■ Source data ■
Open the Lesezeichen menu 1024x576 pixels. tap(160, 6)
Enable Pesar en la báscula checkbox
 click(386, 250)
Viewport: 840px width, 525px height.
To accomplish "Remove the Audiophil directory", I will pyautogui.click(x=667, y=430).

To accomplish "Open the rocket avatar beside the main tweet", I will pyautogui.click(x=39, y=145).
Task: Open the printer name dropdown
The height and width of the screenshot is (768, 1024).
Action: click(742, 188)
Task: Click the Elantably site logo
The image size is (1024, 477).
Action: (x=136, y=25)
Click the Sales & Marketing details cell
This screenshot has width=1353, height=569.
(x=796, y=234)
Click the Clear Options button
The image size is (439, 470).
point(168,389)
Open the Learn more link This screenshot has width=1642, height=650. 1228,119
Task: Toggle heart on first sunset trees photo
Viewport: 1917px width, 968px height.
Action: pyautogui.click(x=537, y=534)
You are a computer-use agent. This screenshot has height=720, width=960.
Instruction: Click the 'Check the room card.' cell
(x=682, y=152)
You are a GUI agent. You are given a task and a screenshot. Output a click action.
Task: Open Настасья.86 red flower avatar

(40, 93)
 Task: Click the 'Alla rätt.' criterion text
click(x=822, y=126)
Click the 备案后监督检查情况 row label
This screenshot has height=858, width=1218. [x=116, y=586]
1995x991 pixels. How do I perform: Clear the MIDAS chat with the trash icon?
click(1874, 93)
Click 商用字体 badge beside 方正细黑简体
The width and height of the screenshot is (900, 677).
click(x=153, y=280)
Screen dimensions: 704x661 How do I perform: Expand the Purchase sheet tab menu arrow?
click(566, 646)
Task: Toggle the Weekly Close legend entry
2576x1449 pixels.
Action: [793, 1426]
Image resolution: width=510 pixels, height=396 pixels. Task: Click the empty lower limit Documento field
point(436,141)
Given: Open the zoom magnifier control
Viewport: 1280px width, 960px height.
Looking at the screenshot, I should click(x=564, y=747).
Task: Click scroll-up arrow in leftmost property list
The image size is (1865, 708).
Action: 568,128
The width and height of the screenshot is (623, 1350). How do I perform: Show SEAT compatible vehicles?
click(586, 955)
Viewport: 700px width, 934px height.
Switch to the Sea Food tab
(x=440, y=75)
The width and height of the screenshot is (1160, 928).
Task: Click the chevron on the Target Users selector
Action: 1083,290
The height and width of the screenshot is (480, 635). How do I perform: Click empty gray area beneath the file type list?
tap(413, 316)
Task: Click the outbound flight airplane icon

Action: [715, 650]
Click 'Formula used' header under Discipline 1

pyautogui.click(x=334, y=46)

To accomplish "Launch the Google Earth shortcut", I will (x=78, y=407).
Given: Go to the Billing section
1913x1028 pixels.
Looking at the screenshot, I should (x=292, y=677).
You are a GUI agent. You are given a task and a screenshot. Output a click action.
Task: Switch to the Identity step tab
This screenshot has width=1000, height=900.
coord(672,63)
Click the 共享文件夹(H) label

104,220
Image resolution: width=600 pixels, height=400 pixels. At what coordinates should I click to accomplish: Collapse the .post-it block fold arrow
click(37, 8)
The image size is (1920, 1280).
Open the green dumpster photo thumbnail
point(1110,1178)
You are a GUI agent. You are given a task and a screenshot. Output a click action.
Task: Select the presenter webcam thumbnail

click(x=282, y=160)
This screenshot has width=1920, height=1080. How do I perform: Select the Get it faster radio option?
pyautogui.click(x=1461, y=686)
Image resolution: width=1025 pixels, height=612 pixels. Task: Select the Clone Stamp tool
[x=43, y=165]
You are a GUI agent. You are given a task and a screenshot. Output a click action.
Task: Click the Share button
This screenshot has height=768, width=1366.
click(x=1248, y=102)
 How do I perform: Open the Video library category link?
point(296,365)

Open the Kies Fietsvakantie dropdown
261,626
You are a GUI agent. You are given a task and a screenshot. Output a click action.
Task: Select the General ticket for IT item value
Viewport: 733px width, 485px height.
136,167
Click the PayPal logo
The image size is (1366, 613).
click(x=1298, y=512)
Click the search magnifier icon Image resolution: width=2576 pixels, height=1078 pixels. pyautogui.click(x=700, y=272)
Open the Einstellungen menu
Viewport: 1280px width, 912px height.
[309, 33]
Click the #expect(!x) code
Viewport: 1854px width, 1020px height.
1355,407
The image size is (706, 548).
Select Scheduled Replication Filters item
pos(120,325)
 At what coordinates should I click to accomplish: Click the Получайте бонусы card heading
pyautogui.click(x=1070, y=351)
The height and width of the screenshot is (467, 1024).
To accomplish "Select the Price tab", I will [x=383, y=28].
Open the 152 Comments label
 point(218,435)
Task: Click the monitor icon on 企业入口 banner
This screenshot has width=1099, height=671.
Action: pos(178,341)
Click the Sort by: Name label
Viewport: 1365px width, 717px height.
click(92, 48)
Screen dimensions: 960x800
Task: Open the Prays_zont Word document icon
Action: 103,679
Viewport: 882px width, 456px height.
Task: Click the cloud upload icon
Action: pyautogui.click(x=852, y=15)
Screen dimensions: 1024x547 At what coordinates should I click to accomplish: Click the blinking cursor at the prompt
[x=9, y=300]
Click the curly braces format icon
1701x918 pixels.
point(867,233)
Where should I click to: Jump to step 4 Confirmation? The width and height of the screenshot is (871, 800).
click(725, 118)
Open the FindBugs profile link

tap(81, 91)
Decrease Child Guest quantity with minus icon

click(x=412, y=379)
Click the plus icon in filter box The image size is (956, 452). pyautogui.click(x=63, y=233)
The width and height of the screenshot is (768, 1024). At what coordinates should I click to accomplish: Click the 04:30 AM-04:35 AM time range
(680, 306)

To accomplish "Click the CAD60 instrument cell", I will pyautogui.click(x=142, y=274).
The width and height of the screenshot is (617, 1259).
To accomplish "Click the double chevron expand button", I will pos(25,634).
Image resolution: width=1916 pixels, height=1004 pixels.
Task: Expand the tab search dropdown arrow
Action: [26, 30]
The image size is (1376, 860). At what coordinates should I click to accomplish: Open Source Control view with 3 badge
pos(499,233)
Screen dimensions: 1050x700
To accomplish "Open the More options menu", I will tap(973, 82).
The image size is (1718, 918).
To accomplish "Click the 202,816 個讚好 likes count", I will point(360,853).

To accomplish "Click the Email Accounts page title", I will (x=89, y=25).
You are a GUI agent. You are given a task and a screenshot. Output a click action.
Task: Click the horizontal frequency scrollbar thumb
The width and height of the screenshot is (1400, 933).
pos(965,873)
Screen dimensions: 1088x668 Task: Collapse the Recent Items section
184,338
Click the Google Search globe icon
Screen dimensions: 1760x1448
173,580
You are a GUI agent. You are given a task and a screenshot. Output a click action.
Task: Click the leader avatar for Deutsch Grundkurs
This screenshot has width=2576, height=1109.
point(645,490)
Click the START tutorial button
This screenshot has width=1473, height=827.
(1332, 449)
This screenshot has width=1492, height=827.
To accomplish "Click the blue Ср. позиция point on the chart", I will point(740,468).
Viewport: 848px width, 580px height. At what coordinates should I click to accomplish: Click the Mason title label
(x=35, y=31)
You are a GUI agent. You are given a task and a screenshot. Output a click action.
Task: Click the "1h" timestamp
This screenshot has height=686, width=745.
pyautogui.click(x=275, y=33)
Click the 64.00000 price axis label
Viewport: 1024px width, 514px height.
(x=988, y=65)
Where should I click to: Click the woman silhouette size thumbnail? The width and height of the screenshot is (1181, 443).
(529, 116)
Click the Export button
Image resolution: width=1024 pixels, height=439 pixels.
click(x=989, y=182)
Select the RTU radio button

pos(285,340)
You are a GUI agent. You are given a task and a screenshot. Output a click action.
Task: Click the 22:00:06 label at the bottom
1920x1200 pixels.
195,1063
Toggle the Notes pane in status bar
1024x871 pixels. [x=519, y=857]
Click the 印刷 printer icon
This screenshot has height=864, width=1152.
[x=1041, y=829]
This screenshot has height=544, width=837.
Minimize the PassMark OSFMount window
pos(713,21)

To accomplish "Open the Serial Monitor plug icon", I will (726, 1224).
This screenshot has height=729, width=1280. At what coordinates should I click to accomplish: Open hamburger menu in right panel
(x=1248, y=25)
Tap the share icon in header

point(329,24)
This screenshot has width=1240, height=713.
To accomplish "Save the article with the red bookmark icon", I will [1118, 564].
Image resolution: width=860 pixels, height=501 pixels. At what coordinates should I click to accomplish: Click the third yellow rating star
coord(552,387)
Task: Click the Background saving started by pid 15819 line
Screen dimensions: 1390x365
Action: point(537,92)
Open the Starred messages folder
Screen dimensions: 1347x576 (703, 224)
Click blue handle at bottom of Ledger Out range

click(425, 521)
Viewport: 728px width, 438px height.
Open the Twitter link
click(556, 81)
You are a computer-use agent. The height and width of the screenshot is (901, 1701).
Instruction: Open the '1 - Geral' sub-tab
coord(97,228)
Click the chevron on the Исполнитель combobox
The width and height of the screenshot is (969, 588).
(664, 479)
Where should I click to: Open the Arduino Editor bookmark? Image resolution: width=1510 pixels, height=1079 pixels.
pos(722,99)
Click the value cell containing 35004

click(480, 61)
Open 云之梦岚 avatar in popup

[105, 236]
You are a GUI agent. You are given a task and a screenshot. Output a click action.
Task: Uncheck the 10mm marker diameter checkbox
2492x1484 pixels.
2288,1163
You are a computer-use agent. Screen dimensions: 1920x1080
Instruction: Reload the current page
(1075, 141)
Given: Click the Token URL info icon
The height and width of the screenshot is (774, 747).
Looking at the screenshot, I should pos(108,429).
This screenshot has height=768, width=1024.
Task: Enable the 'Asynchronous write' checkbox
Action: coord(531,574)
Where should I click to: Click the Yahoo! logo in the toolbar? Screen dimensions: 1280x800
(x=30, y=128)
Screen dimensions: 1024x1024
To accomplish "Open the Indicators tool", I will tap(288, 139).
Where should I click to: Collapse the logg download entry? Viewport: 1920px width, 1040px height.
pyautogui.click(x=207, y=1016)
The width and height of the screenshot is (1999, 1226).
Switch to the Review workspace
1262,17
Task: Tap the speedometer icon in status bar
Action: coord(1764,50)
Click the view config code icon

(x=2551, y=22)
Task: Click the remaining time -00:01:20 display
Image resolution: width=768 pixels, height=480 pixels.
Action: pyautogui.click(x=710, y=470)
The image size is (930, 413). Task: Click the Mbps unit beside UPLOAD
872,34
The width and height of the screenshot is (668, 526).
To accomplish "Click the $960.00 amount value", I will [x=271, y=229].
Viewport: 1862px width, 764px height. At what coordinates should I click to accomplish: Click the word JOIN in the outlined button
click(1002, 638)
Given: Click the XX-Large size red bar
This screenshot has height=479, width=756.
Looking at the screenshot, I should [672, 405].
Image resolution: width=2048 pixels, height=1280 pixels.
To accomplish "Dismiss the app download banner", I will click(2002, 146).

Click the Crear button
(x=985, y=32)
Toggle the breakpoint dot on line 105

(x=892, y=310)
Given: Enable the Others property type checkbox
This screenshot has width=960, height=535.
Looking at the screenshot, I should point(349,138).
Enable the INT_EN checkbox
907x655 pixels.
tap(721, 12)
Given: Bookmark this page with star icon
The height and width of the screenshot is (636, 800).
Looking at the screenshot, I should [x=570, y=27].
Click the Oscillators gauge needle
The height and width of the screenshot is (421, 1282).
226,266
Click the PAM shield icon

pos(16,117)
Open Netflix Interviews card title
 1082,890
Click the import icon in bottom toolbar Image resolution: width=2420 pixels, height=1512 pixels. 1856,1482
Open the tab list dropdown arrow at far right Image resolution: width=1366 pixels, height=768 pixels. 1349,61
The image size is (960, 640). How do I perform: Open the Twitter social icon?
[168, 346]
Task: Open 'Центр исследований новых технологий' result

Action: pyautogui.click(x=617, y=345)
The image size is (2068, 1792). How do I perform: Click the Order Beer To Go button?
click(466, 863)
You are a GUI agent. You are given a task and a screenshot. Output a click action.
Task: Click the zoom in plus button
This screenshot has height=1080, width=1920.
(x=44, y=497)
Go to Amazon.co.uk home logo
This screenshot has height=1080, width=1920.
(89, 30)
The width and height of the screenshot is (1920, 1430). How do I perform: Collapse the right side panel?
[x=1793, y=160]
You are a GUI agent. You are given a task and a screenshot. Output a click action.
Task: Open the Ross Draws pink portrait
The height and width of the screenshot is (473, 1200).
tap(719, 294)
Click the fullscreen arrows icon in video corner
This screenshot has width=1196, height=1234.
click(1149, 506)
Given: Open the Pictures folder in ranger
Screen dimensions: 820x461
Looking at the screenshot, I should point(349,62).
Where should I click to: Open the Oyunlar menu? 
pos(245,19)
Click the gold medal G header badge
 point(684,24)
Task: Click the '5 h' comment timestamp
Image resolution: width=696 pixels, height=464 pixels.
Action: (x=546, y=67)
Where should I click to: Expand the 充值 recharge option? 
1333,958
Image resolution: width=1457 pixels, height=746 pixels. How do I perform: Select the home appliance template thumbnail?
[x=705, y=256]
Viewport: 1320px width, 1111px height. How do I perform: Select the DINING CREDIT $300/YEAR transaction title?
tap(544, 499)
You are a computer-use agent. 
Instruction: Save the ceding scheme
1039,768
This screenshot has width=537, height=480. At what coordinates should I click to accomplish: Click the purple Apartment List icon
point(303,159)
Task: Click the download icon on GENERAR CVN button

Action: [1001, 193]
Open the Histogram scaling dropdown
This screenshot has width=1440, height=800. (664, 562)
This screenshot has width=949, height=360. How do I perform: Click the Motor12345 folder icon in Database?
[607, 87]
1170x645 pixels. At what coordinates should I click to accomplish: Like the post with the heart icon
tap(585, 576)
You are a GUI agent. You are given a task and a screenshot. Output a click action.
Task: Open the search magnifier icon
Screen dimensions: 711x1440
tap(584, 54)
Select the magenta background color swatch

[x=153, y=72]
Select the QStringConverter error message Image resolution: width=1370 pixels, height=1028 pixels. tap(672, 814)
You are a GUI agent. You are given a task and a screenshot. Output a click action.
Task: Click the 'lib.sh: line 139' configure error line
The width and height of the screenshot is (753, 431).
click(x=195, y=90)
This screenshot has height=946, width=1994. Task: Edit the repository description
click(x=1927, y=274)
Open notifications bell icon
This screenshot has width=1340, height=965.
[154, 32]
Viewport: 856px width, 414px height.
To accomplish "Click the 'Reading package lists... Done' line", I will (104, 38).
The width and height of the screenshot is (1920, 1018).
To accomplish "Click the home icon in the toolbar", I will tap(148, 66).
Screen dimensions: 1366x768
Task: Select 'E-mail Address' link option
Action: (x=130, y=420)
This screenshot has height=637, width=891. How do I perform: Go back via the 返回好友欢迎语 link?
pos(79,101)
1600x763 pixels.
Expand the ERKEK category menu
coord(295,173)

■ Challenge ■
Retype the data from the line containing "will pyautogui.click(x=142, y=274)." through the line containing "will (x=89, y=25).", inclusive, with no changes.

■ Response to the task ■
To accomplish "Click the CAD60 instrument cell", I will pyautogui.click(x=142, y=274).
The width and height of the screenshot is (617, 1259).
To accomplish "Click the double chevron expand button", I will pos(25,634).
Image resolution: width=1916 pixels, height=1004 pixels.
Task: Expand the tab search dropdown arrow
Action: [26, 30]
The image size is (1376, 860). At what coordinates should I click to accomplish: Open Source Control view with 3 badge
pos(499,233)
Screen dimensions: 1050x700
To accomplish "Open the More options menu", I will tap(973, 82).
The image size is (1718, 918).
To accomplish "Click the 202,816 個讚好 likes count", I will point(360,853).

To accomplish "Click the Email Accounts page title", I will (x=89, y=25).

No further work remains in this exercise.